### [What needs to be done]
Extract, from the records beneath this instruction, each line that contains the word "agent".

[Data Boundary: Start]

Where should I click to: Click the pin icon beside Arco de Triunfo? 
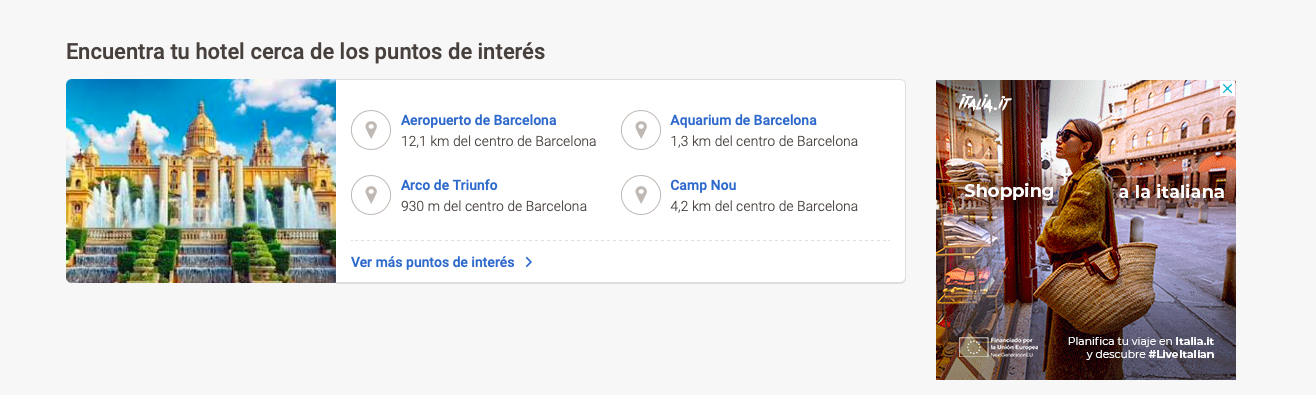pos(371,195)
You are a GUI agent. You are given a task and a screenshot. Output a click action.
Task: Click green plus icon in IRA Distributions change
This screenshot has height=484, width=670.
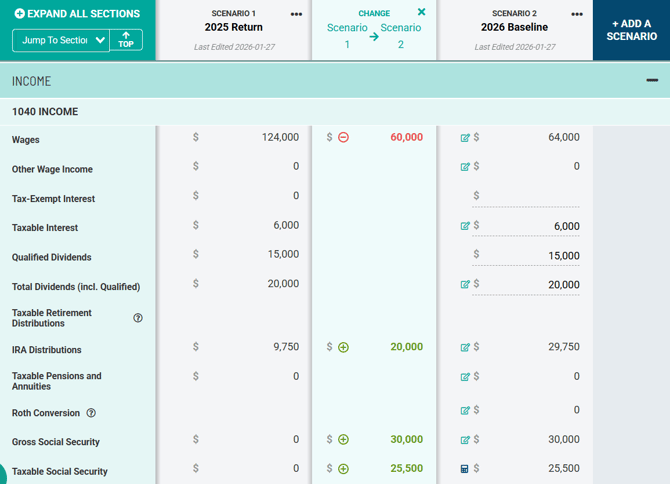343,348
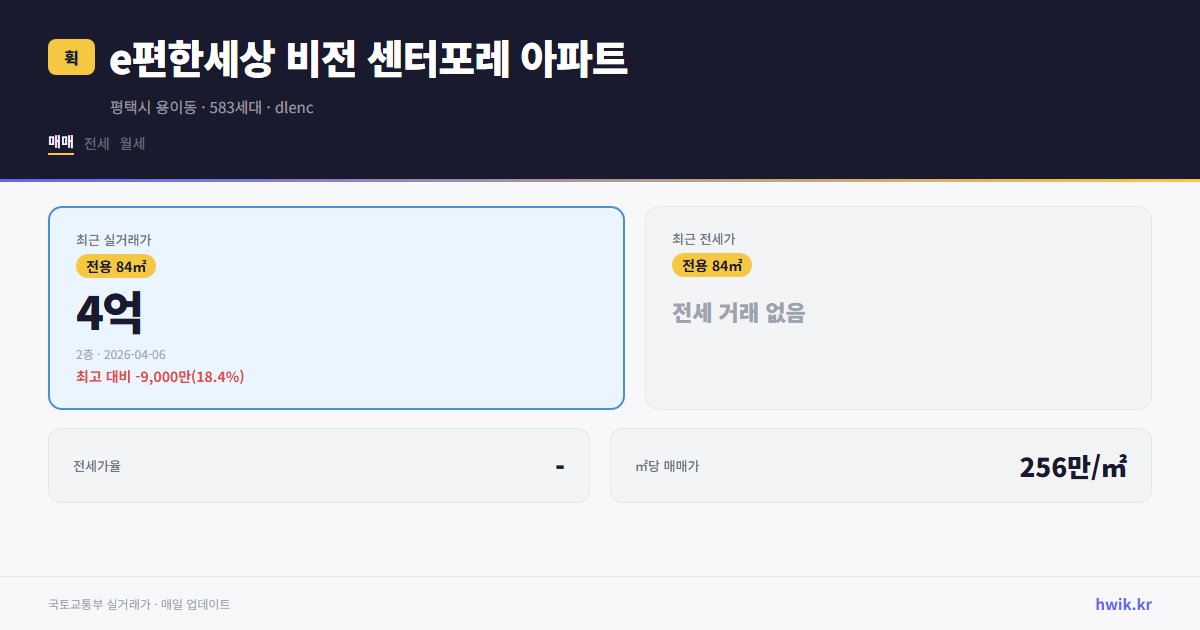
Task: Click the highlighted 최근 실거래가 card
Action: (335, 307)
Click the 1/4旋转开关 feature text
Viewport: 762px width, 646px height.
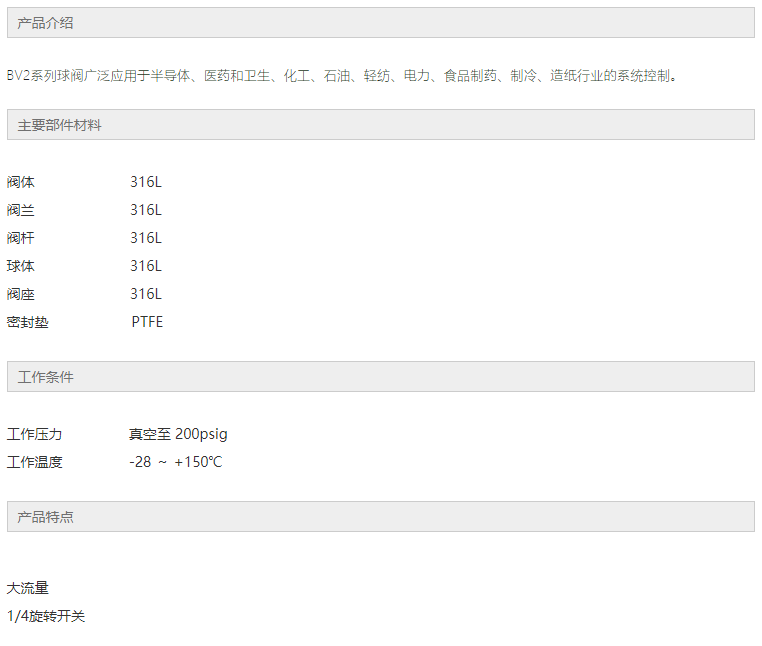pyautogui.click(x=46, y=616)
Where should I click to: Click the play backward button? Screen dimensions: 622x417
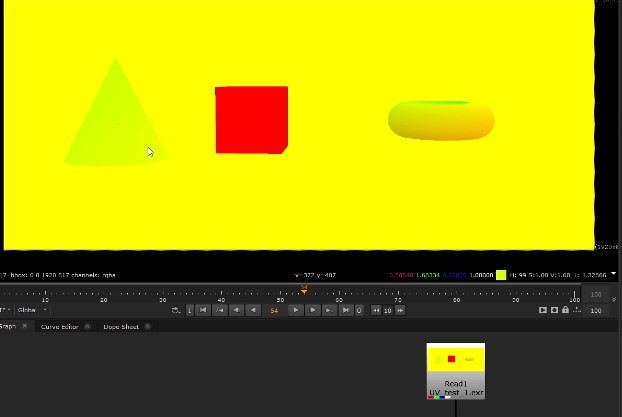253,310
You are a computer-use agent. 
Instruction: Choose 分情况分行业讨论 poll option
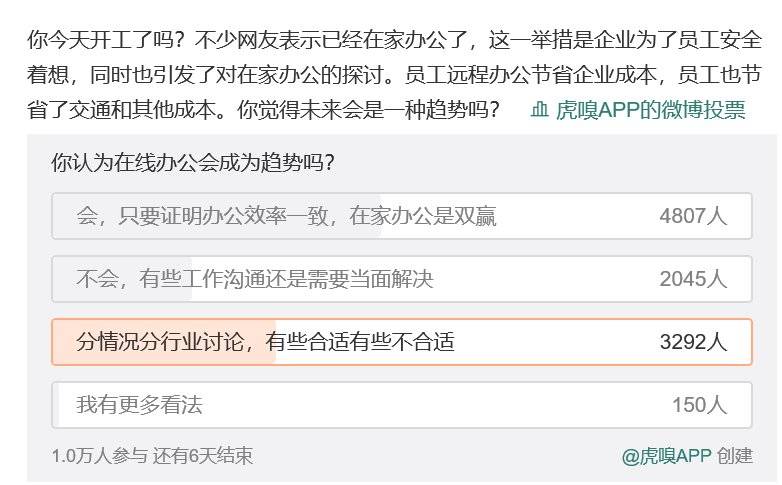coord(265,342)
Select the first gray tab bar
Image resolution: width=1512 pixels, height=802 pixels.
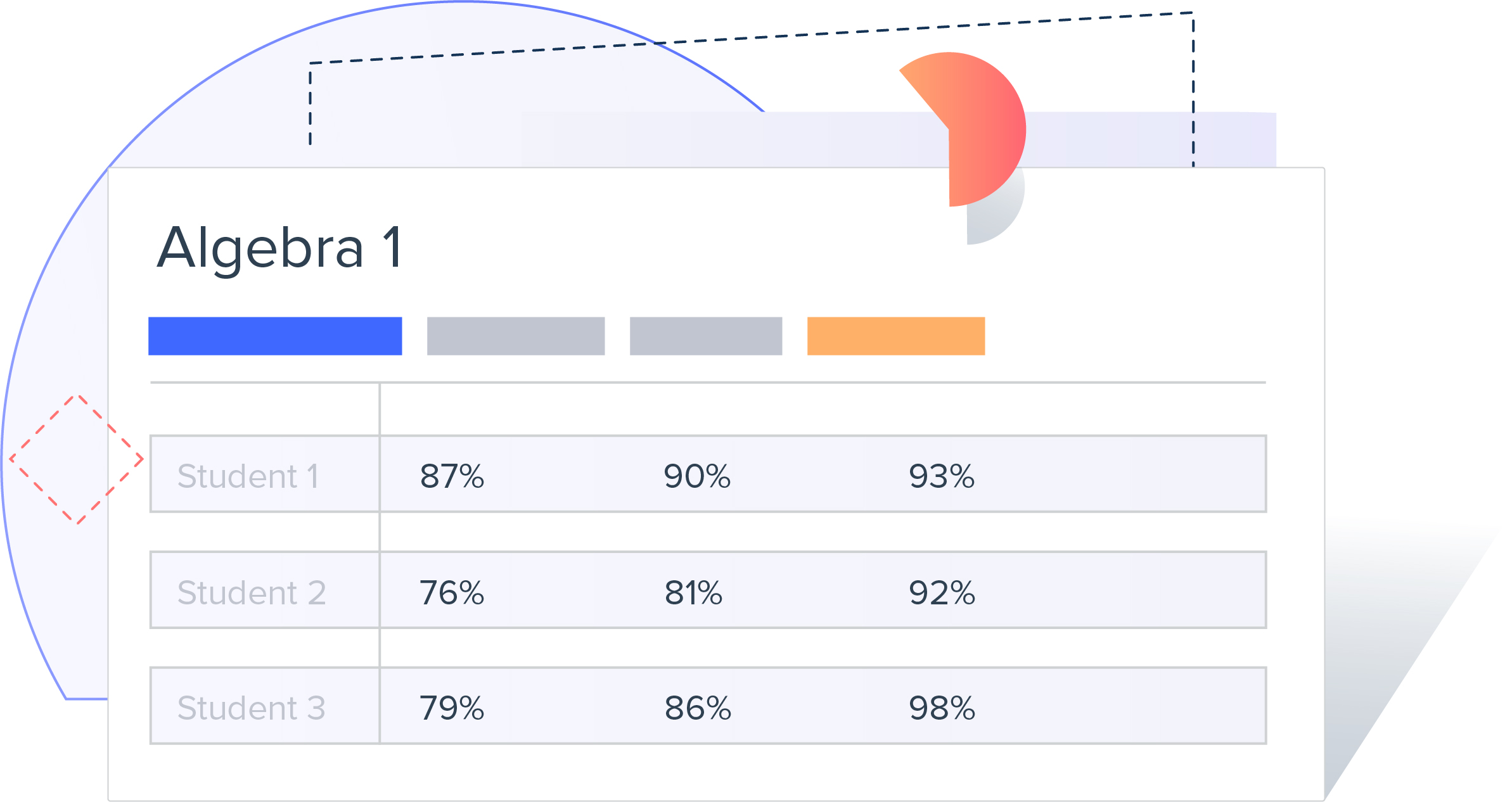pos(516,336)
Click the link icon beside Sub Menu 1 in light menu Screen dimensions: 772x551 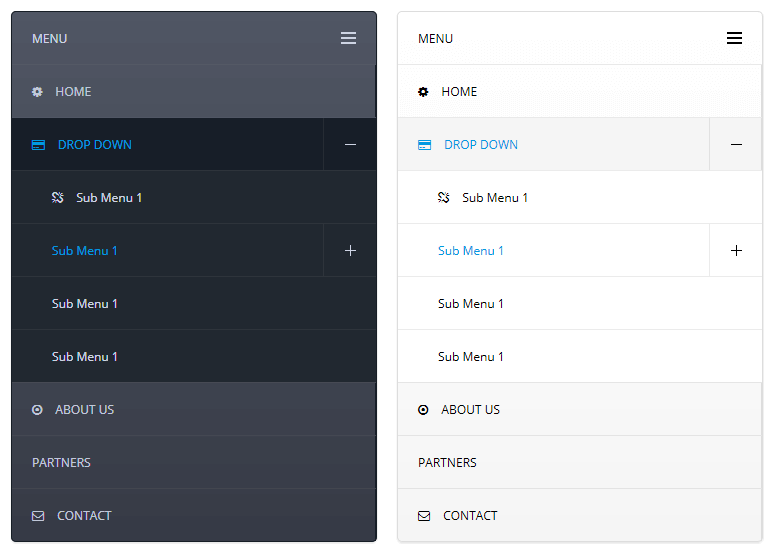(x=444, y=198)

[Data Boundary: End]

### [Reply to the exercise]
You are a GUI agent. You are given a task and a screenshot. Output a click action.
You are a computer-use agent. 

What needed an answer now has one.